By JoNel Aleccia, health writer
What it is: Storm Defender, a fabric cape for dogs to wear during thunderstorms ($54.99 and $64.99); www.stormdefender.com
|Carissa Ray / msnbc.com|
What it claims to do: Keep your dog from becoming anxious and destructive during a big storm. You tie the cape lined with metallic fabric around the dog's body at the first hint of thunder and lightning – or the first sign of worried canine behavior. The makers, Storm Defender LLC of Fairfield, Ohio, claim it disperses the static electricity that builds up before a storm, calming the dog (and the owner) without the use of drugs.
My experience: I was completely unprepared for the reality of a big dog on a dark and stormy night. I've been a cat person for most of my adult life, and happily so, until my husband and I allowed our teenaged son to talk us into a puppy. The teenager left for college, of course, and the puppy is now a 112-pound pooch with a sweet disposition – and a morbid fear of thunderstorms.
My history with felines never could have prepared me for the panting, the drooling, the whining or the sight of a giant animal standing on all four legs, looming over me as I lay in bed. A cat might slink behind a chair to quietly ride out a storm, but a dog – or this dog – insisted that everyone share her misery whenever the sky clouded over.
So after a particularly sleepless summer thunderstorm, I decided to try the Storm Defender. I was skeptical, but if the makers were right, it would relieve agitation all around: "Relax, you and your dog don't have to suffer anymore!" they said.
You know what? They were right.
A few weeks after the cape arrived, my husband and I were awakened at 4:15 a.m. by the sound of heavy canine breathing as thunder rumbled in the distance. A flash of lightning sparked a round of whining and shaking, so I fumbled for the Storm Defender, pulling it from the drawer and tying it loosely around Chelsea's neck and torso. The tomato-red cape with its shiny silver lining resembled a Halloween costume I once made for my kids, but I had to admit it did give the Lab-Shepherd mix a rather dashing air.
For the first hour, nothing happened. She paced and panted and tried to climb into the bed between us, all 6-foot-4 of her from nose to tail. I finally went out on the couch, where I fell asleep with one hand on her cape-clad back as she wheezed and trembled on the floor. When I woke two hours later, the storm was still raging, but, amazingly, the dog was not.
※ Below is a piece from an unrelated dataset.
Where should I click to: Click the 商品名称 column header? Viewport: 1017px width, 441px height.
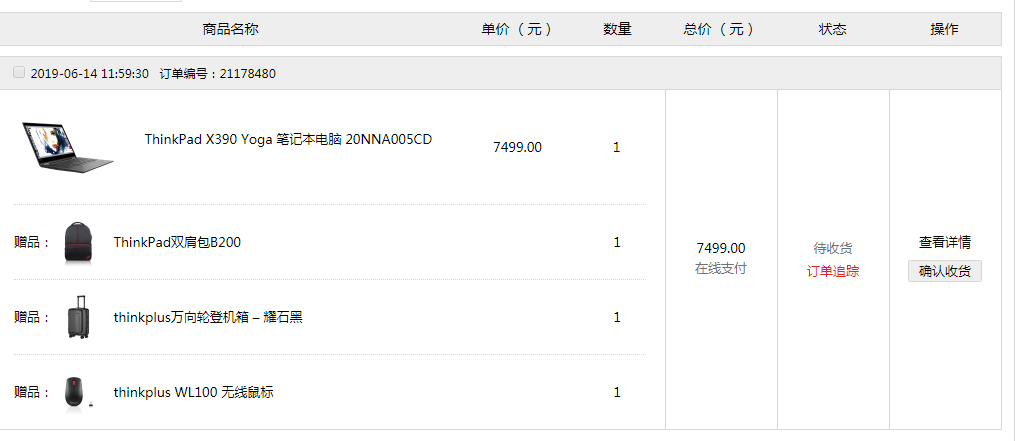[x=230, y=29]
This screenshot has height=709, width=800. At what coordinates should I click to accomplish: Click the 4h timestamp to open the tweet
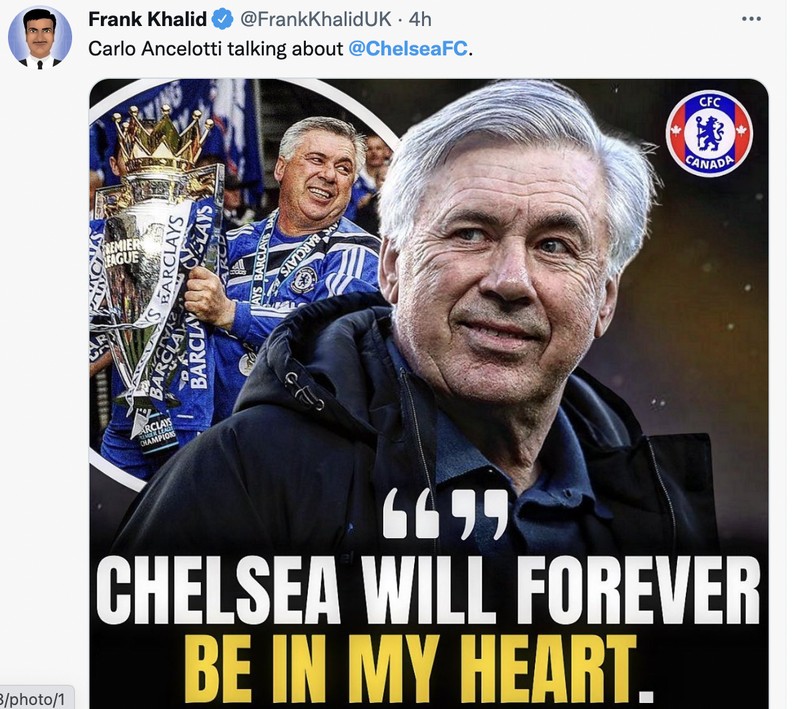tap(421, 16)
She wasn't completely calm, of course, but she was subdued enough to let me go back to bed for a bit. And, after a while, she grew calm enough to sleep in her own bed at the foot of ours. The next time there was a thunderstorm? Same story, only Chelsea became quieter even quicker. By the third thunderstorm – the makers say it usually takes at least three tries to notice improvement – she seemed almost grateful when the cape came out first sign of a storm.
What the experts say: "It does work sometimes; it does not work all the time," explained Bonnie Beaver, executive director of the American College of Veterinary Behaviorists.
Whether the Storm Defender succeeds seems to depend on the level of static electricity that builds up in the coats of some medium- and long-haired dogs before and during a storm.
"The static electricity starts to tingle and they begin to dread that feeling when a storm is coming," she said. "It's a learned behavior."
The cape cuts the static, Beaver explained. It may also simulate the comfort of a hug, she said.
Those theories were borne out by researchers at the Cummings School of Medicine at Tufts University who conducted two scientific studies of the Storm Defender. In the first trial, 10 out of 14 dog owners reported a moderate or good effect from the cape, while four reported little or no effect. Preliminary results of the second trial, which compared the Storm Defender with a placebo cape with no metallic lining, showed that two-thirds of dogs in both groups were calmed by the device.
But some dogs don't feel the static, or don't react to it, Beaver said. They may not be calmed by the cape because what frightens them about a storm is the loud sounds or sudden lights. For those dogs, a visit to the vet for anti-anxiety medications may be the only solution.
Bottom line: The embarrassment of dressing your dog like a magician is well worth the peace and quiet of a calm pooch on a stormy night.